@karenstollznow: “I’m Sick of Talking About Sexual Harassment”

Remember this post, originally at Scientific American?

Apparently, CFI (the organization that was NOT named by Karen, but by others), contacted Scientific American, and SA took it down. This is what CFI has to say about it:

CFI did not ask @SciAm to take down Dr. Stollznow’s article. Request was made for corrections. Posting our email to SciAm editors shortly.

Because… apparently… Karen’s lived experience was wrong, and CFI knows better because CFI is Karen Stollznow and she is not.

But anyways… I’m reposting the entire original article here, and no, I will not take it down or “make corrections”. I believe Karen Stollznow. Not CFI. Oh… trigger warning, obviously, for sexual harassment/assault.
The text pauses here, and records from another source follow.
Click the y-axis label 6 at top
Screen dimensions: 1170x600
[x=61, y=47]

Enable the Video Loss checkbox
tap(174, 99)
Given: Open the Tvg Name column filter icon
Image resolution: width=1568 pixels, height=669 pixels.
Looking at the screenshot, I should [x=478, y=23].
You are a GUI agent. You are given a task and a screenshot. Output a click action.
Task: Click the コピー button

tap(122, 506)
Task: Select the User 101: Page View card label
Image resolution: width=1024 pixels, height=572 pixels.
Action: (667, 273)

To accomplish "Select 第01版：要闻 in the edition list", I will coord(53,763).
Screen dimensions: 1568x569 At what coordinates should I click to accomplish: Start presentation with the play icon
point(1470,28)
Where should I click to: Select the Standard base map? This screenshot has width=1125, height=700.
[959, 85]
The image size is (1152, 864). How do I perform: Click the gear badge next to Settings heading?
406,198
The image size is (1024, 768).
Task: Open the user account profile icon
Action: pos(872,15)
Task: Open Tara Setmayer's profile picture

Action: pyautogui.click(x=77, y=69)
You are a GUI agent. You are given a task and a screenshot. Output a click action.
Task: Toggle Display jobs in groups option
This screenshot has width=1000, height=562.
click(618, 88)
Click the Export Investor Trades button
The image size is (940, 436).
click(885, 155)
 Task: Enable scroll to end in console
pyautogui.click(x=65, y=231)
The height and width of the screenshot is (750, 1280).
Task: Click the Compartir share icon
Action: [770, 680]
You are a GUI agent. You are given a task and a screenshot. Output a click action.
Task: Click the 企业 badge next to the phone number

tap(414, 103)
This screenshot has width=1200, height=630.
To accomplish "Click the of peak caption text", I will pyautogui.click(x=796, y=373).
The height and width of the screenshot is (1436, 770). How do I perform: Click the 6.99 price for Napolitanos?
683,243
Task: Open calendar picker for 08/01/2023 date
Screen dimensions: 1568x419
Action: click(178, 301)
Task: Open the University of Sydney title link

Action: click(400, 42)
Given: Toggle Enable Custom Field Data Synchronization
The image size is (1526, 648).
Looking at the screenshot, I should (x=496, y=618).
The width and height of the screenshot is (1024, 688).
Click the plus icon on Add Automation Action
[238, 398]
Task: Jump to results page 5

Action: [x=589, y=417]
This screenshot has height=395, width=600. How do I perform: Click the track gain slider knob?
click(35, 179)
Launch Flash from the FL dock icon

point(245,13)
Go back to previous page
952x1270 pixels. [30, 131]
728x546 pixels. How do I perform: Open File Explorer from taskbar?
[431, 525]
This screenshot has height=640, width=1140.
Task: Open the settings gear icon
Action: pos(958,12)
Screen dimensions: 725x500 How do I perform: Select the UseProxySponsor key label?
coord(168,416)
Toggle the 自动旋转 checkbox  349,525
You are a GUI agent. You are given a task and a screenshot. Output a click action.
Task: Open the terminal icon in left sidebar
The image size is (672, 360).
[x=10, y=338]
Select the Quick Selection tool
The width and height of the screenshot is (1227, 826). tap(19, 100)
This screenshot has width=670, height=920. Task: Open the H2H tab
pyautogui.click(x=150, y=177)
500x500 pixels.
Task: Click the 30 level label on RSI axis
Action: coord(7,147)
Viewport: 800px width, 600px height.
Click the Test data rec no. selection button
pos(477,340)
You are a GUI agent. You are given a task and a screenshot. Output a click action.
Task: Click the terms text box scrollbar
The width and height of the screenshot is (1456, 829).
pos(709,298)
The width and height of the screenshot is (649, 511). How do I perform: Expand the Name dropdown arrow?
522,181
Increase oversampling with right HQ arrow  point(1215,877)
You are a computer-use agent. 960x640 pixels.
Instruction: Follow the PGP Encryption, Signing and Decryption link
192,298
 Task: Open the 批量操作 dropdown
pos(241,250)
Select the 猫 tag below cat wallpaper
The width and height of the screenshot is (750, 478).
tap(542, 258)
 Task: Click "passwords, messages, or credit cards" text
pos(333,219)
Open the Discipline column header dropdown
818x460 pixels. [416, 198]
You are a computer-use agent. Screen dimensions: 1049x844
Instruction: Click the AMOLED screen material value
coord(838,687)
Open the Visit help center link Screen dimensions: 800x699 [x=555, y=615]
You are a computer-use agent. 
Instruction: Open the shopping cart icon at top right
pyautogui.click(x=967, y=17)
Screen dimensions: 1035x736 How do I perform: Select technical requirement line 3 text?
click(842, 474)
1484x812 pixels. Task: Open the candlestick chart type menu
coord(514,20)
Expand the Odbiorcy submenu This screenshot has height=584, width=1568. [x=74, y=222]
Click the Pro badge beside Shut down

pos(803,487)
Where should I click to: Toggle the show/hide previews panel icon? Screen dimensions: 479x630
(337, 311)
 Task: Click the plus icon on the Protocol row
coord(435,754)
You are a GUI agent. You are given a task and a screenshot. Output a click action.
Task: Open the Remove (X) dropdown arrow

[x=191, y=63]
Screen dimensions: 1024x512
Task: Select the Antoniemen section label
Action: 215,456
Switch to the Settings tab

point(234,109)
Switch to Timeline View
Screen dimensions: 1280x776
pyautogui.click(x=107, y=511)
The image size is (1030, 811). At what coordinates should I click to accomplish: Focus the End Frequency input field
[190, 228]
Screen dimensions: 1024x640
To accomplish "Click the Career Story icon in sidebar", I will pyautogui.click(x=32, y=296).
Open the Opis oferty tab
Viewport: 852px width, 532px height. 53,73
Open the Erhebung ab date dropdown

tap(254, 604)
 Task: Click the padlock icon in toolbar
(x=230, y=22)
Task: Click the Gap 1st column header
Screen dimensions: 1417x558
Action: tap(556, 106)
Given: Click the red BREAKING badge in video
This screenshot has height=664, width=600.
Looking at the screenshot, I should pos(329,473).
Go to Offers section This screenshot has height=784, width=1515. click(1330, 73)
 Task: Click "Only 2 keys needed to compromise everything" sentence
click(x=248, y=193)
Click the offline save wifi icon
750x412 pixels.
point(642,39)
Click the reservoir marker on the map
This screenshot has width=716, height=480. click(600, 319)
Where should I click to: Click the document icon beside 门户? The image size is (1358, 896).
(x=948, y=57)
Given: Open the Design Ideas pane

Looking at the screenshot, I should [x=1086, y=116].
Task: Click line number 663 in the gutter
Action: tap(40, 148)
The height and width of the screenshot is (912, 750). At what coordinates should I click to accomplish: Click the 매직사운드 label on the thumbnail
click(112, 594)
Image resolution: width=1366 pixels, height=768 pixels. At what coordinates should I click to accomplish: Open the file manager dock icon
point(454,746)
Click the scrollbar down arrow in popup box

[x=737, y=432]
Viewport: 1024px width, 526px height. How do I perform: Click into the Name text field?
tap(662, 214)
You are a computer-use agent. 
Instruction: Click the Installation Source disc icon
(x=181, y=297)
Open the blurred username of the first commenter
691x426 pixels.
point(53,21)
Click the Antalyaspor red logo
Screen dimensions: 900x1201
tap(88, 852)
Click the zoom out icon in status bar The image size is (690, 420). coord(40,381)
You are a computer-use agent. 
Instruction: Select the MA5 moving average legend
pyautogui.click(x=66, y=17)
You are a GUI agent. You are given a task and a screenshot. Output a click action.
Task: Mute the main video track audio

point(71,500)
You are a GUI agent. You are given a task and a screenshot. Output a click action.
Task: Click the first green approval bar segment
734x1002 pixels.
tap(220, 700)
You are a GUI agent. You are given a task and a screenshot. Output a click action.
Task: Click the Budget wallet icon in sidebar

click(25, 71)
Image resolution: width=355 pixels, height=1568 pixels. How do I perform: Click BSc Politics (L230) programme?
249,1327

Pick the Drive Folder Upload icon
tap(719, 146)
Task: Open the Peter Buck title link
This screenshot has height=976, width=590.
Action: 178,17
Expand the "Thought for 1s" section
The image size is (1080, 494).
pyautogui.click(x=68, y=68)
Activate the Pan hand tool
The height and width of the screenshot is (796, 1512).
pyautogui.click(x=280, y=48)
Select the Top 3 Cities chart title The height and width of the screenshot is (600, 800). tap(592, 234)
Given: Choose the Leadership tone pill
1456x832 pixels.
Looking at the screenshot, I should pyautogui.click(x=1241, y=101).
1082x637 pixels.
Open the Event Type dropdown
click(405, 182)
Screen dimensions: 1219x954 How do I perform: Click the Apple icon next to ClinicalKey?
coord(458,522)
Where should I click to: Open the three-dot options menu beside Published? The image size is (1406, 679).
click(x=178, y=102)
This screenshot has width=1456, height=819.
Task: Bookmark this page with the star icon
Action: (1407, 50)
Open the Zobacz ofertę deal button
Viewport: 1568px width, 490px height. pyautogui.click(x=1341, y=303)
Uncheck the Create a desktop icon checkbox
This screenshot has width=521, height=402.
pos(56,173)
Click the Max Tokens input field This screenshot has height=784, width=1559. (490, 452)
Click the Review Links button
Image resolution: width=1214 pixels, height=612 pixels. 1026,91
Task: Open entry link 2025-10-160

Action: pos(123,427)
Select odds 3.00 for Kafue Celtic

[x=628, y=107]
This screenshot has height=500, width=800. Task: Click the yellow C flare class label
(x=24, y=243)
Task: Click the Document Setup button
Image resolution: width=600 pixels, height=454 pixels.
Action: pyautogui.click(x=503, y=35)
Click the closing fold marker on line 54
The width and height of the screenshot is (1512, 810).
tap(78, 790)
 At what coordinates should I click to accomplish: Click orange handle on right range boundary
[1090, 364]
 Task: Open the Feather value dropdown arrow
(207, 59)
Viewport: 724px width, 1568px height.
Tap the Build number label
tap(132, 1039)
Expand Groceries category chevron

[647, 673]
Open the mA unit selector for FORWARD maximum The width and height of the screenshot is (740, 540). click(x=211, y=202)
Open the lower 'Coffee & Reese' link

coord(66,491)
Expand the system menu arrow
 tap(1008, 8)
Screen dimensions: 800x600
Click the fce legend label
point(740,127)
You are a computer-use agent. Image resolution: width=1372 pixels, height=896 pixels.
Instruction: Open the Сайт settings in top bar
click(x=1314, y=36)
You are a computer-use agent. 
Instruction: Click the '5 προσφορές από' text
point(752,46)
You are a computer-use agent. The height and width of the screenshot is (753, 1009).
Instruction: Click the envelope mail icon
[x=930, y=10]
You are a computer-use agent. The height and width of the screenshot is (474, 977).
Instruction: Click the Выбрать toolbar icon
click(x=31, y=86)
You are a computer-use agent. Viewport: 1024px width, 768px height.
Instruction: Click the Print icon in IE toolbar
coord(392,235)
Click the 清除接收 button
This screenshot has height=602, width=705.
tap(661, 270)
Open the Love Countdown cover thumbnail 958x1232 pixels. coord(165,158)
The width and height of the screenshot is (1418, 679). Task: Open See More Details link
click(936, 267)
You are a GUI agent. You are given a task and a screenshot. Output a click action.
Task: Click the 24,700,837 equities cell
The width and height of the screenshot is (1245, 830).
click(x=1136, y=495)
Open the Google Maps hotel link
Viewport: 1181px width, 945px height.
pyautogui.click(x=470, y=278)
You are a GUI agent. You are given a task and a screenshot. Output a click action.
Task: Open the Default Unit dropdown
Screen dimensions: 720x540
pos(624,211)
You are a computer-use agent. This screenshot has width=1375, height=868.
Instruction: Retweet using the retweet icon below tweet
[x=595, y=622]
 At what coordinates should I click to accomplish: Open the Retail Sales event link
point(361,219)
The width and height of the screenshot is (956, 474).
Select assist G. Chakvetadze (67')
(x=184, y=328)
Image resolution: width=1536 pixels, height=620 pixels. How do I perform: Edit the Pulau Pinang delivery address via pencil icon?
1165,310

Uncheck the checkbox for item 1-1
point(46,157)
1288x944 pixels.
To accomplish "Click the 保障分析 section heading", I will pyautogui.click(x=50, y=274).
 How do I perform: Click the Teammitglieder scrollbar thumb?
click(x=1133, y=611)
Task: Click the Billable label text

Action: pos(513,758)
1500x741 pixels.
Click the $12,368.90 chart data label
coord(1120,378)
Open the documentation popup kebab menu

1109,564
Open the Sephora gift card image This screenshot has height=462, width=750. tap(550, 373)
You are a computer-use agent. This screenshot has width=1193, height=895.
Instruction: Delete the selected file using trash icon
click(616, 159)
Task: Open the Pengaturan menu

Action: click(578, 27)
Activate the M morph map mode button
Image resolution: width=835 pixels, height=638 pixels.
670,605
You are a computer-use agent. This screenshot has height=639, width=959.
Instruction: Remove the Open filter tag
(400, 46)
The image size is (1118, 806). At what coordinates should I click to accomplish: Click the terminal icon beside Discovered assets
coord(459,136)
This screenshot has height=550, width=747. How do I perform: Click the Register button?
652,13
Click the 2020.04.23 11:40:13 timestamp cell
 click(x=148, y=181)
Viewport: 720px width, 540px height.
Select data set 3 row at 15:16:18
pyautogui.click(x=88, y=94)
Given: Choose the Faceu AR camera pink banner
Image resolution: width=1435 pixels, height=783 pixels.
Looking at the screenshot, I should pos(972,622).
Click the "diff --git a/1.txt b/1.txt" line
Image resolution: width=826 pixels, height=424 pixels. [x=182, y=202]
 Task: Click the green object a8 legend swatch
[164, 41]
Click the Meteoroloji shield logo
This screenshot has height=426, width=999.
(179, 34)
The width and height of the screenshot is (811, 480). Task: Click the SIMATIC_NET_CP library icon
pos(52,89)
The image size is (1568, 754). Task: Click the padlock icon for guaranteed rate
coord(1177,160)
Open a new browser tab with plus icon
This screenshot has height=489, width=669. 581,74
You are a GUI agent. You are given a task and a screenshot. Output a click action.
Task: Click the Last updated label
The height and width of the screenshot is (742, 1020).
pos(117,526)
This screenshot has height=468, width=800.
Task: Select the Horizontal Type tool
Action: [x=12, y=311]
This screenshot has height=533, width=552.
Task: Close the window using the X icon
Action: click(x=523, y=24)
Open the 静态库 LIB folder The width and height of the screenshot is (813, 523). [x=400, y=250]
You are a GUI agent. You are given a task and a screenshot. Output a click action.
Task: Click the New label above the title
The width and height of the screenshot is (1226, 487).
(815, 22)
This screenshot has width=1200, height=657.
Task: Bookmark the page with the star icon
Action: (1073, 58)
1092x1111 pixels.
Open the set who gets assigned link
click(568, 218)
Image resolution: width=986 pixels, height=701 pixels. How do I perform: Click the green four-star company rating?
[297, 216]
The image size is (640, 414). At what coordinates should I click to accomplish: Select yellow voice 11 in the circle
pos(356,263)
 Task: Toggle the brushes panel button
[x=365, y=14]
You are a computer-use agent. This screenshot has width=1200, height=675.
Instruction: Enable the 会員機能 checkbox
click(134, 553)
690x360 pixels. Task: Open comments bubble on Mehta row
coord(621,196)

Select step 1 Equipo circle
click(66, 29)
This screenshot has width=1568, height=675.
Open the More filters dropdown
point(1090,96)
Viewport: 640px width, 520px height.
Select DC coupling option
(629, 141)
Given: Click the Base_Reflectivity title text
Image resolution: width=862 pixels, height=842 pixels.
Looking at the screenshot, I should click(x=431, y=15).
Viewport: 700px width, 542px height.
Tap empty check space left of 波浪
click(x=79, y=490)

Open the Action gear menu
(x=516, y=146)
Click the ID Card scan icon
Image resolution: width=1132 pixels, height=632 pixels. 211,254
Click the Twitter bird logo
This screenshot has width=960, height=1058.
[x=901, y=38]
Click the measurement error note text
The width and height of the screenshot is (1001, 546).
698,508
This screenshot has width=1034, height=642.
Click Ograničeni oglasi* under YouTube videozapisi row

“I’m Sick of Talking about Sexual Harassment!”
By Karen Stollznow | August 6, 2013 |

“I was sexually harassed for four years,” I admitted to a colleague recently. “That’s awful!” he bellowed in outrage and genuine concern, before he promptly changed the subject. Sexual harassment is an uncomfortable topic to discuss with colleagues, especially when you’re the victim. You’re sharing personal details that they feel they shouldn’t know, and would rather not know. When your usual conversation consists of what you watched on TV last night or what you ate for lunch, it’s TMI to hear about your workmate’s sex life.

On the other hand, we’re so swamped with stories of sexism and sexual harassment that some people have become indifferent to them. Take for example the recent “Twitter shaming”. Adria Richards was at a conference when she overheard two guys making jokes she found to be sexist. She took a photo of the men and tweeted it, along with the conference’s code of conduct that prohibits making “sexist, racist or exclusory jokes.” This incident raised awareness about sexism in the tech world but it also resulted in one of the men and Richards being fired by their respective employers. It seemed to many that the whole issue had gone too far.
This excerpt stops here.